::: DATASET

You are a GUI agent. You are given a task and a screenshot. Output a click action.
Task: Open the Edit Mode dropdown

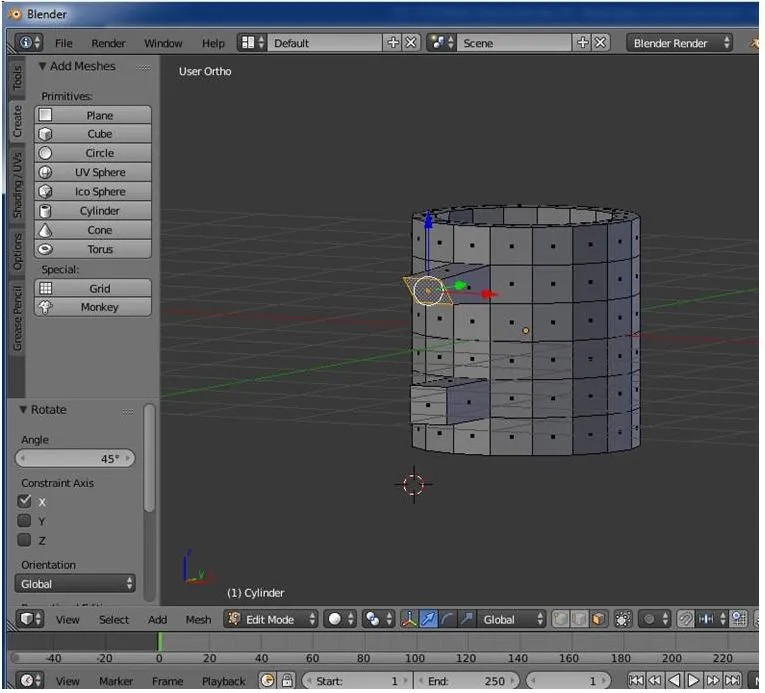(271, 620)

::::::
::: DATASET

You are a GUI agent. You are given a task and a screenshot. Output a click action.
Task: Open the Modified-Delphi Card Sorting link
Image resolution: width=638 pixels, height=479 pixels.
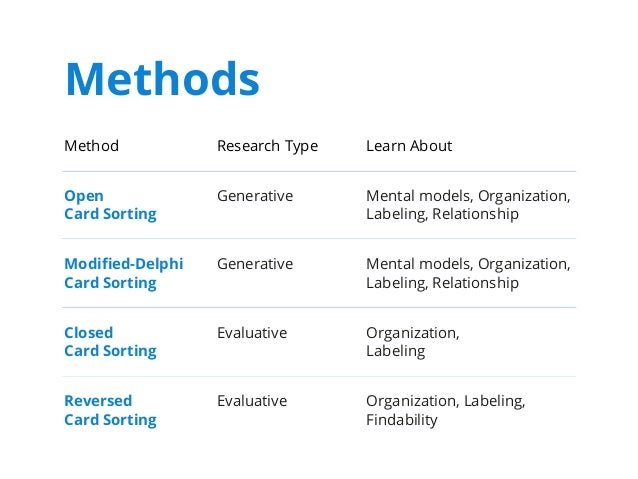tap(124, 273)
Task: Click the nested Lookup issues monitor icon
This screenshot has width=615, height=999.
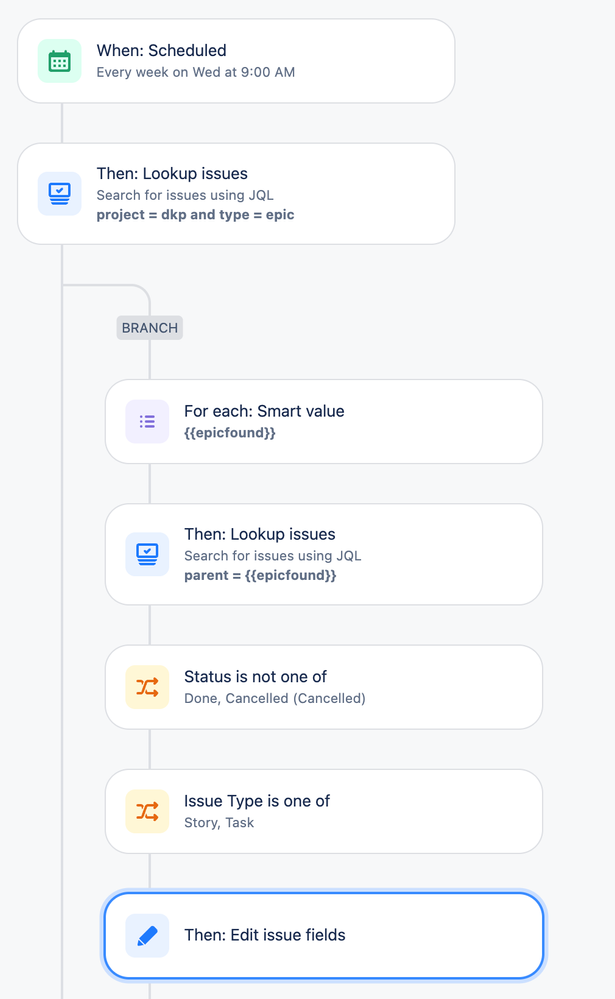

::::::

Express the records as a Markdown table with columns "n" and "Line," one row per line, starting with the line containing "Task: Click the" and going on through the line containing "This screenshot has width=615, height=999.", and leave out any blank lines.

| n | Line |
|---|---|
| 1 | Task: Click the nested Lookup issues monitor icon |
| 2 | This screenshot has width=615, height=999. |